Calculating dataset crosstab


HBox(children=(IntProgress(value=0, max=8), HTML(value='')))

Crosstab calculation complete





## Save/Load data

In [10]:
# Save to HDF5 file
crosstab.to_hdf('dataset/crosstab.hd5', key='artists')

logger.info('Saved crosstab.hd5')

Saved crosstab.hd5


In [11]:
# Load from HDF5 file
crosstab = pd.read_hdf('dataset/crosstab.hd5', key='artists')

logger.info('Loaded crosstab.hd5')

Loaded crosstab.hd5


## Normalize co-occurrences by number of listeners of each artist

As the diagonal contains the number of listeners for each artist, we divide the dataframe by the diagonals along the columns. This gives us a normalized value which gives the proportion of listeners of a given artist that listen to another artist. For instance, if artist A has 10 listeners who all listen to artist B, and artist B has 20 listeners, `df.loc[A,B] == 1.0` and `df.loc[B,A] == 0.5`.

In [12]:
logger.info('Normalizing co-occurrences')

counts = pd.Series(np.diag(crosstab), index=crosstab.index)
crosstab_norm = crosstab.div(counts, axis=1)

logger.info('Co-occurrences normalized')

Normalizing co-occurrences
Co-occurrences normalized


## Remove diagonals and scale values

Remove diagonals, to remove 1.0 values, then scale along columns. Replace the diagonals with NaN, so that we can remove them later to get rid of pairings of artists with themselves.

In [13]:
logger.info('Scaling co-occurrence matrix')

np.fill_diagonal(crosstab_norm.values, 0)
vals = crosstab_norm.values
min_max_scaler = preprocessing.MinMaxScaler()
vals_scaled = min_max_scaler.fit_transform(vals)
crosstab_norm_scaled = pd.DataFrame(vals_scaled, columns=crosstab_norm.columns, index=crosstab_norm.index)
np.fill_diagonal(crosstab_norm_scaled.values, np.nan)

logger.info('Co-occurrence matrix scaled')

Scaling co-occurrence matrix
Co-occurrence matrix scaled


## Stack dataframe

Stacks the dataframe, converting the grid into a list. This is done to simplify splitting the dataset into a training, dev, and test set.

NOTE: This reverses the A/B relation above.

In [14]:
logger.info('Stacking co-occurrence matrix')

crosstab_norm_scaled_stack = crosstab_norm_scaled.stack()

logger.info('Co-occurrence matrix stacked')

Stacking co-occurrence matrix
Co-occurrence matrix stacked


In [15]:
the_beatles_mbid = mbid_to_artist[mbid_to_artist['artistname'] == 'the beatles'].index[0]
radiohead_mbid = mbid_to_artist[mbid_to_artist['artistname'] == 'radiohead'].index[0]
display(crosstab_norm_scaled.loc[the_beatles_mbid,radiohead_mbid])
display(crosstab_norm_scaled_stack.loc[the_beatles_mbid,radiohead_mbid])
display(crosstab_norm_scaled_stack.loc[radiohead_mbid,the_beatles_mbid])

▸ **TASK INSTRUCTIONS**:
1. Answer these questions about the artist co-occurrence notebook:
(a) What file path and key are used when the crosstab is saved to HDF5?
(b) In the normalization example, what value does `df.loc[B,A]` take?
(c) Why is the dataframe stacked?
2. Continue the artist co-occurrence notebook from its final line, writing the next section in the same style.

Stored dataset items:
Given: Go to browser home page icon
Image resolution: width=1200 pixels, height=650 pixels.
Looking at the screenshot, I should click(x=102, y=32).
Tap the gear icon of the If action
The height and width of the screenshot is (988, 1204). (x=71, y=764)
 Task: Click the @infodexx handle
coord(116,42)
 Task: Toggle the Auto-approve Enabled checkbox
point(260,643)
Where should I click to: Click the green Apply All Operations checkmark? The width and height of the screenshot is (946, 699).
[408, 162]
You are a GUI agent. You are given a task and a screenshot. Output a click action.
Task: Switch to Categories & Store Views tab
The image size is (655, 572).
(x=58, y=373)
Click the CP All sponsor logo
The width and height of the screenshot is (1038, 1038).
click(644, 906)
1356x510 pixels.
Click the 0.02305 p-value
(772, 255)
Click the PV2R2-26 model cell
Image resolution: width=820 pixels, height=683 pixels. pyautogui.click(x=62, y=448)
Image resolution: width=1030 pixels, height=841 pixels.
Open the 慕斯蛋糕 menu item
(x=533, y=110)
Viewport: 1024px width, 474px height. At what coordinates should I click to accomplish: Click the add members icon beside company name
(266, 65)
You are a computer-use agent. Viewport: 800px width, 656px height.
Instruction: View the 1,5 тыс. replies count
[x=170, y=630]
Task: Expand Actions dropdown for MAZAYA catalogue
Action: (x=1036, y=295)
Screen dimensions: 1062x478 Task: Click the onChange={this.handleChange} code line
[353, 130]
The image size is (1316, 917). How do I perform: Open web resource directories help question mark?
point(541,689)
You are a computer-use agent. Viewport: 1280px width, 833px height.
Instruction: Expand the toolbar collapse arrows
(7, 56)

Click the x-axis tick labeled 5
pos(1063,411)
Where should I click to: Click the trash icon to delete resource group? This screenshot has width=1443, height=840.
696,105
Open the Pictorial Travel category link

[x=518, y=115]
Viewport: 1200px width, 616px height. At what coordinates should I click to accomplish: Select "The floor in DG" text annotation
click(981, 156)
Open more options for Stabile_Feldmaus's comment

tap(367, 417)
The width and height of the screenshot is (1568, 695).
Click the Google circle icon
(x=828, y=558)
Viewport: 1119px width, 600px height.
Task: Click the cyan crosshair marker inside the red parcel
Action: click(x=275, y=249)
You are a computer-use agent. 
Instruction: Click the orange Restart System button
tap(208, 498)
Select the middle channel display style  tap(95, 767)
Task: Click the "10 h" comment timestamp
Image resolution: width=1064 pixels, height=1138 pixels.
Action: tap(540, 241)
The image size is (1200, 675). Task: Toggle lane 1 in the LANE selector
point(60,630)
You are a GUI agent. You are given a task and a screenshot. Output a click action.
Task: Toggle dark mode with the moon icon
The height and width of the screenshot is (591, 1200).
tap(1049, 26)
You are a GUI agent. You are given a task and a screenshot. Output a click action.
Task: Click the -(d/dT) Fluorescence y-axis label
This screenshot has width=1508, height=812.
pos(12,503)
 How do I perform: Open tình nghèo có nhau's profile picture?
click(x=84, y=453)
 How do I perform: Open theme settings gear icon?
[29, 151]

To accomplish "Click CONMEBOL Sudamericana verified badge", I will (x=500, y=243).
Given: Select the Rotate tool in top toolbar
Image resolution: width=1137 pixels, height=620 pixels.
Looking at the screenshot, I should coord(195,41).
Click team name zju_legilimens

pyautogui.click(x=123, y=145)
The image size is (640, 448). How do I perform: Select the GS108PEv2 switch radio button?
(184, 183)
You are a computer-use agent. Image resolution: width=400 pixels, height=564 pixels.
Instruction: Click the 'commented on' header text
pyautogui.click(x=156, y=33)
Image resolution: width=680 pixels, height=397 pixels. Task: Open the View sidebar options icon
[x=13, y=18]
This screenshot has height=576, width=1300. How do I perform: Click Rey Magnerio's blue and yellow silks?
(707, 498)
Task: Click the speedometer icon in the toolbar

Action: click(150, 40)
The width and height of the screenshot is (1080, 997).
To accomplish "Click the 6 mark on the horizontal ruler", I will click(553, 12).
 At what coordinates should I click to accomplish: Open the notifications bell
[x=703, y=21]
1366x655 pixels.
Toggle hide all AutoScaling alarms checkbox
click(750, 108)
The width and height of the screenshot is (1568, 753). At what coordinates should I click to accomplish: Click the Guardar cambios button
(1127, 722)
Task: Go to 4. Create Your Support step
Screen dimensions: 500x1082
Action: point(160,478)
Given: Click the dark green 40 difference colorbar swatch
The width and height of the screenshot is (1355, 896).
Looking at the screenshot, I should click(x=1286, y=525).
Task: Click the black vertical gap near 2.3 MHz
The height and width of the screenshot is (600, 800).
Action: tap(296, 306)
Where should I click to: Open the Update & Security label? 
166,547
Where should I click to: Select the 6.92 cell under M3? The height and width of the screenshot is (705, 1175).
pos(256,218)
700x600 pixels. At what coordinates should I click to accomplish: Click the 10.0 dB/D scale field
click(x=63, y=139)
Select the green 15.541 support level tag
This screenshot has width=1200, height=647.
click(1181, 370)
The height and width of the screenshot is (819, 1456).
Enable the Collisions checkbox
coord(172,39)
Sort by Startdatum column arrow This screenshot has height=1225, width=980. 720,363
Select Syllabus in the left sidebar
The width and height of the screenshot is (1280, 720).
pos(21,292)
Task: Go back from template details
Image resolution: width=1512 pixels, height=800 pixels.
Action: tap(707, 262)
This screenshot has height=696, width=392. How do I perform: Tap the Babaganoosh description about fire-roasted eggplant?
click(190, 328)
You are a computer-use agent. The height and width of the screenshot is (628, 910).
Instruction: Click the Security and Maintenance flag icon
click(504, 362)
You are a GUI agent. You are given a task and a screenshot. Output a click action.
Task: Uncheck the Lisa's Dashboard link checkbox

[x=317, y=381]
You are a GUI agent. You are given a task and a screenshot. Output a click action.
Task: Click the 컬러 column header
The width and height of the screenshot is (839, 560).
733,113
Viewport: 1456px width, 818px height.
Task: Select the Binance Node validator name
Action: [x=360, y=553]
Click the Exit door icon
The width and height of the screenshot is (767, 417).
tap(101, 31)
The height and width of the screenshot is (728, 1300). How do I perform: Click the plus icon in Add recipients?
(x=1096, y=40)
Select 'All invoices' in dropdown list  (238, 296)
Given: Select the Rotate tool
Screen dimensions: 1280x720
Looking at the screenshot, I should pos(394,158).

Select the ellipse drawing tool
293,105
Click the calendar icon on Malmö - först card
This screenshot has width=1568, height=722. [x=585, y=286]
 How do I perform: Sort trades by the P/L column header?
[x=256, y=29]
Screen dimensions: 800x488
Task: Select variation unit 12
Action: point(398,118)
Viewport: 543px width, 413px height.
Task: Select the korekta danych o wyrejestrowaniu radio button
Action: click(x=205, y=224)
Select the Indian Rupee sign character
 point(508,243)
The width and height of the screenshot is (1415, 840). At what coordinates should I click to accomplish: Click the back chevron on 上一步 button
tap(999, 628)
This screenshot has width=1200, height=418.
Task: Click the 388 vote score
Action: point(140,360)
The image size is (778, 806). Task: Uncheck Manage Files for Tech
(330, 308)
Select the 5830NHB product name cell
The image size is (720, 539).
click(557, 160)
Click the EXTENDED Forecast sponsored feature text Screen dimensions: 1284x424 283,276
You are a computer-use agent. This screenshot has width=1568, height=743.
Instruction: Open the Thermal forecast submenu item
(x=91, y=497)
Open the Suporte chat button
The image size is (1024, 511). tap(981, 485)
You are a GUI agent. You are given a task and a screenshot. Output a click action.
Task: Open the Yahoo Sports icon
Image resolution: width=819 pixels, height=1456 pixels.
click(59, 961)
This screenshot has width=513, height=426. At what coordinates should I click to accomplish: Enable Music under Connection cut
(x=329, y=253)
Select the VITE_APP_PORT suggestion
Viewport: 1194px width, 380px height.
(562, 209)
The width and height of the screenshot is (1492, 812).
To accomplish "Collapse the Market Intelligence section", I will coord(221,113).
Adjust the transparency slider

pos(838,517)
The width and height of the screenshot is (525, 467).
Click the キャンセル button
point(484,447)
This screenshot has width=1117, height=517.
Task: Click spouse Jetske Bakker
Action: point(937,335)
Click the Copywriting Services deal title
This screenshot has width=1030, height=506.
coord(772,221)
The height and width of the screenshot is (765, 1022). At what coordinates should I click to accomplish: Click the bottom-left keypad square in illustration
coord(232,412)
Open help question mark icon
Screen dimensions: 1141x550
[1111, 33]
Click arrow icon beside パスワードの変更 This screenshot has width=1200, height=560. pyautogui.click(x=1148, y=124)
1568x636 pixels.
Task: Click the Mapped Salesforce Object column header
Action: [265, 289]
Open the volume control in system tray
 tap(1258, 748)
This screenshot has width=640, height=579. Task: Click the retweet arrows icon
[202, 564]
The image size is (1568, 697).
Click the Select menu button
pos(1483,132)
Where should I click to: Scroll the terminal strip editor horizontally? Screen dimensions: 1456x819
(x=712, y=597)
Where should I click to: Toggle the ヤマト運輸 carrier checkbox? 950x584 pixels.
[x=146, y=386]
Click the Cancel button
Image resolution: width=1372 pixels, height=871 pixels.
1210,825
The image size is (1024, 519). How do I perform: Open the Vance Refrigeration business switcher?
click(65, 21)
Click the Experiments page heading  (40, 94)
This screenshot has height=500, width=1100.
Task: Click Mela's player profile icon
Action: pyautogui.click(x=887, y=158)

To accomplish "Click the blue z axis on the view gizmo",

▸ **ANSWERS TO EACH TASK**:
1.
(a) The path is 'dataset/crosstab.hd5' and the key is 'artists'.
(b) It takes the value 0.5.
(c) Stacking simplifies splitting the dataset into a training, dev, and test set.

2.
display(crosstab_norm_scaled[the_beatles_mbid].sort_values(ascending=False).head(10).to_frame(name = 'val').join(mbid_to_artist))

1.0

1.0

0.9999999999999999

Unnamed: 0,val,artistname
a74b1b7f-71a5-4011-9441-d0b5e4122711,1.0,radiohead
cc197bad-dc9c-440d-a5b5-d52ba2e14234,0.709293,coldplay
83d91898-7763-47d7-b03b-b92132375c47,0.707252,pink floyd
72c536dc-7137-4477-a521-567eeb840fa8,0.623486,bob dylan
b071f9fa-14b0-4217-8e97-eb41da73f598,0.58207,the rolling stones
678d88b2-87b0-403b-b63d-5da7465aecc3,0.577503,led zeppelin
8bfac288-ccc5-448d-9573-c33ea2aa5c30,0.563179,red hot chili peppers
5441c29d-3602-4898-b1a1-b77fa23b8e50,0.543284,david bowie
0383dadf-2a4e-4d10-a46a-e9e041da8eb3,0.509653,queen
9c9f1380-2516-4fc9-a3e6-f9f61941d090,0.470694,muse


## Split the dataset and save

Split the dataset by random sampling. 98% training set, 1% dev set, 1% test set

In [16]:
logger.info('Splitting dataset into train/dev/test sets')

train, devtest = train_test_split(crosstab_norm_scaled_stack, test_size=0.02, random_state = 1)
dev, test = train_test_split(devtest, test_size=0.5, random_state = 2)

Splitting dataset into train/dev/test sets


In [18]:
logger.info('Total dataset size: {}'.format(len(crosstab_norm_scaled_stack)))
logger.info('Training set size: {}'.format(len(train)))
logger.info('Dev set size: {}'.format(len(dev)))
logger.info('Test set size: {}'.format(len(test)))

Total dataset size: 949650
Training set size: 930657
Dev set size: 9496
Test set size: 9497


In [19]:
# Save all to HDF5 files
logger.info('Saving split dataset')

train.to_hdf('dataset/train.hd5', key='artists')
dev.to_hdf('dataset/dev.hd5', key='artists')
test.to_hdf('dataset/test.hd5', key='artists')

logger.info('Split dataset saved')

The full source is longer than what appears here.